Fenofibrate was first marketed in France in 1975. The drug was approved in the U.S. in 1993, but the manufacturer chose not to market it until clearance was granted by the Food and Drug Administration (FDA) in February 1998 for a micronized (the drug ground into a smaller particle size) version. There is no known therapeutic advantage of the micronized product over the older, nonmicronized one, but the new patent on this dosage form allowed the manufacturer, Abbott Laboratories, to extend its period of patent exclusivity.
Fenofibrate is approved by the FDA for treatment of specific types of high cholesterol and triglycerides (another type of blood fat). Studies in people using two drugs in the same family as fenofibrate (clofibrate and gemfibrozil) showed that drugs in this class increase the risk of cancer, pancreatitis (inflammation of the pancreas), gallstones and problems from gallstone surgery. Most importantly, they caused an overall increase in mortality. Long-term human studies have not been done with fenofibrate, but studies in rats found an increased risk of liver, pancreatic and testicular tumors.
Following approval of fenofibrate, use of the drug was linked to rare cases of severe drug-induced liver injury, which in some cases has resulted in liver transplantation and death. Drug-induced liver injury has been reported within the first few weeks of treatment with the drug or after several months of therapy. Importantly, in clinical trials of fenofibrate, subjects who received the drug were more likely to develop blood-test abnormalities indicative of liver injury than subjects who received a placebo.
Fenofibrate appears to share risks of psychiatric adverse events with other cholesterol-lowering drugs. Aggressive behavior; memory impairment; mood changes; and cognitive, sleep and perception disorders, such as nightmares, have been reported with the use of many drugs used to treat high cholesterol: fenofibrate, gemfibrozil (LOPID), ezetimibe (ZETIA), clofibrate and the statin drugs, such as fluvastatin (LESCOL), rosuvastatin (CRESTOR) and simvastatin (ZOCOR)., Though researchers have not yet established a direct link between these reports and the use of the cholesterol-lowering drugs listed, patients should be alert to this possibility and report unexpected changes to their doctor.
The drug also may cause myopathy (muscle damage), including rhabdomyolysis, which can lead to acute kidney failure and death. This risk is highest when fenofibrate is taken concomitantly with colchicine (COLCRYS, MITIGARE) or with a statin, particularly in elderly patients and patients with diabetes, kidney failure or hypothyroidism (low thyroid hormone levels).

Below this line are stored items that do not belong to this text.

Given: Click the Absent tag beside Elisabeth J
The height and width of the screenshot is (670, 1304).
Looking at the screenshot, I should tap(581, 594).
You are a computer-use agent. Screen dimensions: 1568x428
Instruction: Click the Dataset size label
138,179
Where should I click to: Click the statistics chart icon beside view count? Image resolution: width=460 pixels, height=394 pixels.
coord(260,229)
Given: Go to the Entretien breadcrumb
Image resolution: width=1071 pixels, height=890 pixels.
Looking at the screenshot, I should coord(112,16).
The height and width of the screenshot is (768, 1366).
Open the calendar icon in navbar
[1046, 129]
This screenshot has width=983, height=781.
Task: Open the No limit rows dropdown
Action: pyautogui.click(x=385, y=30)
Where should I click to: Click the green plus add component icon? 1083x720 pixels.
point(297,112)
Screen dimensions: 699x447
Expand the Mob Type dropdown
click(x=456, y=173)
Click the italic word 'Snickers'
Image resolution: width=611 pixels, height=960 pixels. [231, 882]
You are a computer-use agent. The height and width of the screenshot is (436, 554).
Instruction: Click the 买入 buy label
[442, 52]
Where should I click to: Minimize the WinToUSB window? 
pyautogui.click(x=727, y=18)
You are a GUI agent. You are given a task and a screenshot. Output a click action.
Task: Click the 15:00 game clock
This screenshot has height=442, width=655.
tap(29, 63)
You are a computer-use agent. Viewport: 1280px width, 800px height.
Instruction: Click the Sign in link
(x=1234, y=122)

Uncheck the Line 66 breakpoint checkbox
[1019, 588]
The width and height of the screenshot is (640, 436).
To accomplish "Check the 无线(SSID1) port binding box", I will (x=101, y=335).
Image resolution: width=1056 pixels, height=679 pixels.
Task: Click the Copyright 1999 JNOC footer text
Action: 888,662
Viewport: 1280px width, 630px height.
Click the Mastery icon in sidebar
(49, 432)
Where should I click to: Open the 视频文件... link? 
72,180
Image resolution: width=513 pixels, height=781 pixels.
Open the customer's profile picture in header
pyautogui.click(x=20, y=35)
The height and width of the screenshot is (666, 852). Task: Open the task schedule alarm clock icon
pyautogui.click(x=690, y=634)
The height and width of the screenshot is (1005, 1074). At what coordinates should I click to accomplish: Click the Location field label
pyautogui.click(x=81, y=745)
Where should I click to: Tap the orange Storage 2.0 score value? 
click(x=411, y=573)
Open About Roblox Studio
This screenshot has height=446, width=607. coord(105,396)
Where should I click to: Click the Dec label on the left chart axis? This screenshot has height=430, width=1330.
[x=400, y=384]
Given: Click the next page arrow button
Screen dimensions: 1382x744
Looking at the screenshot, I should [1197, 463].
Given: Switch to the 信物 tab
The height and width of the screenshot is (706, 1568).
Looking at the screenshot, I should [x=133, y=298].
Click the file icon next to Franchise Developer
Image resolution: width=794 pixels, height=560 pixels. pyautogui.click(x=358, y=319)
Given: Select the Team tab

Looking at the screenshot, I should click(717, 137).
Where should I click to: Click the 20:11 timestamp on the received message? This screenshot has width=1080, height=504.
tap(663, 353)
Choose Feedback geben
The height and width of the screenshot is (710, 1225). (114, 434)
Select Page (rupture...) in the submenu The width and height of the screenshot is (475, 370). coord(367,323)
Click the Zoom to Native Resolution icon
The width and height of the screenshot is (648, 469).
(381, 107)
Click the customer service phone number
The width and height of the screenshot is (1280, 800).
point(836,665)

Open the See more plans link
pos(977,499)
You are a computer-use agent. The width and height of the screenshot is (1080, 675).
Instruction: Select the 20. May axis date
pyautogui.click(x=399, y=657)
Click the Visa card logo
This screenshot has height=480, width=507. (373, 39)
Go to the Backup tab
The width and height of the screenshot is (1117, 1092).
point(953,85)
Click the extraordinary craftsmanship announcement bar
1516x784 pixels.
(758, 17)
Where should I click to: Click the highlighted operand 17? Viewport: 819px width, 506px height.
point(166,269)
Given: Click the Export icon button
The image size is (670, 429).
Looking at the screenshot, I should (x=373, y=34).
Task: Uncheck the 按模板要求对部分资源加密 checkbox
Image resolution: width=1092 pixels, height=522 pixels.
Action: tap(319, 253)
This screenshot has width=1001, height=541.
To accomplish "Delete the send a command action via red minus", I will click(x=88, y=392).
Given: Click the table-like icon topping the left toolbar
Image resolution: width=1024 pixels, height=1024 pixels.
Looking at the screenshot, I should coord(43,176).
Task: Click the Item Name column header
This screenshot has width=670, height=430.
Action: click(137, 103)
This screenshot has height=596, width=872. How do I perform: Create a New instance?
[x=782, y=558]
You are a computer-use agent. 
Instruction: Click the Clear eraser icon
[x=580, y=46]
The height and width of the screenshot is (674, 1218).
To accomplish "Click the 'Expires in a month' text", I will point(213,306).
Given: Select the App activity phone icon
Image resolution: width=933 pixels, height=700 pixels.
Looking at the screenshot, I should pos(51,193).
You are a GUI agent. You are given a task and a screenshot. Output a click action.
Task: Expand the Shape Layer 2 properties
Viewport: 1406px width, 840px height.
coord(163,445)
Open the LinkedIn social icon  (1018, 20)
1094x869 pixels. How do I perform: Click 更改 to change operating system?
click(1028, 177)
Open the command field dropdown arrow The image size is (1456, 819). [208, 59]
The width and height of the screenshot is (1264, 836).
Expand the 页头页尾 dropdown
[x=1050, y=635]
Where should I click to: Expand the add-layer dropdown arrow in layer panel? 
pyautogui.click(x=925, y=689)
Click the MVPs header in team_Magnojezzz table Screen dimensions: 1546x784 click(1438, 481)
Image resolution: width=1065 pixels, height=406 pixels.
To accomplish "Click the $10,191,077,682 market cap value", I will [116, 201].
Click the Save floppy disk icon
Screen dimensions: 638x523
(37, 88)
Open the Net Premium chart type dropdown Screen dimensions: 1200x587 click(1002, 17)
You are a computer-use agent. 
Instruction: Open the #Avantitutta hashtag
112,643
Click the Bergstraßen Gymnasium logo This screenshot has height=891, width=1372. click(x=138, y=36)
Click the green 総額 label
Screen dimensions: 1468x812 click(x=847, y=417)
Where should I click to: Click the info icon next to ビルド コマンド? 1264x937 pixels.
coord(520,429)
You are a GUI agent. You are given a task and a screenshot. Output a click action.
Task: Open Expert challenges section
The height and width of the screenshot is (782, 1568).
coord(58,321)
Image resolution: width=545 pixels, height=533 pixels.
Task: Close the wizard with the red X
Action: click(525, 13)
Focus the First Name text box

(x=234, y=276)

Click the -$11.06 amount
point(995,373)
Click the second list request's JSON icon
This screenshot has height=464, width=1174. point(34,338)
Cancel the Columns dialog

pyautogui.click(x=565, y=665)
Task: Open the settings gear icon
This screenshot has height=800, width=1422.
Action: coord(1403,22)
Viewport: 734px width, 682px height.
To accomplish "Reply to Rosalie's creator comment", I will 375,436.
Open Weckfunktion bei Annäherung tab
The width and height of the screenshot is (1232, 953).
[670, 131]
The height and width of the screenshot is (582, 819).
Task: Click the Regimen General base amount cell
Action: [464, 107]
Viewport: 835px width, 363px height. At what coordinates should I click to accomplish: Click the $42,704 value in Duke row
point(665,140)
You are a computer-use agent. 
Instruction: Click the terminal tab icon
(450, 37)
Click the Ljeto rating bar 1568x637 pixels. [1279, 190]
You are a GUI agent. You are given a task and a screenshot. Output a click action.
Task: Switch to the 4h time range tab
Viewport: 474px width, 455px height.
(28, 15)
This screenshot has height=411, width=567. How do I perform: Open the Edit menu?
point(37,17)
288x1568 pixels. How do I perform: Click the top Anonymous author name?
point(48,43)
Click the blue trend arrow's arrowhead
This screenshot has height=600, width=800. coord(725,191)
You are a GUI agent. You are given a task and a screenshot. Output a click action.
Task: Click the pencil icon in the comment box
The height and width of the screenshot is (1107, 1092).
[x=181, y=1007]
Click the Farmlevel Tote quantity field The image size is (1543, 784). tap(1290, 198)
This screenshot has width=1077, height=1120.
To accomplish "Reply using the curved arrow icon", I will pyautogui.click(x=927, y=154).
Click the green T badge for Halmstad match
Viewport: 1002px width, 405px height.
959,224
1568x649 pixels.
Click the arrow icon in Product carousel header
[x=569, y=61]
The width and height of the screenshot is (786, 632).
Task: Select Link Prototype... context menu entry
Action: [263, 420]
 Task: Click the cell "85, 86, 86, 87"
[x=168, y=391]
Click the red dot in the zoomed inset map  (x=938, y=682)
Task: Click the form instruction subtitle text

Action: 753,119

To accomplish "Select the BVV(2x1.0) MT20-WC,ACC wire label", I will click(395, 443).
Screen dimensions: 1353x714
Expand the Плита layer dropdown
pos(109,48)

Fenofibrate also is associated with severe life-threatening allergic reactions, known as anaphylaxis and angioedema.
Severe decreases in HDL ("good") cholesterol levels occurring in diabetic and nondiabetic patients initiated on fibrate therapy were reported in post-marketing and clinical trials. This decrease has been reported to occur from two weeks to multiple years after initiation of fibrate therapy.
Cases of severe sudden allergic reactions, including anaphylaxis and angioedema, have been linked to use of fenofibrate. 
Regulatory actions surrounding fenofibrate
2011: The FDA announced that fenofibric acid (TRILIPIX) might not lower the risk of having a heart attack or stroke. Fenofibric acid is the active breakdown product (metabolite) of fenofibrate. Fenofibrate and fenofibric acid can therefore be considered the same drug.
The FDA now requires the product labels for fenofibrate and fenofibric acid to contain the following statement in the “Important Limitations of Use” section:
Fenofibrate at a dose equivalent to 135 milligrams of TRILIPIX did not reduce coronary heart disease morbidity and mortality in two large, randomized controlled trials of patients with type 2 diabetes mellitus.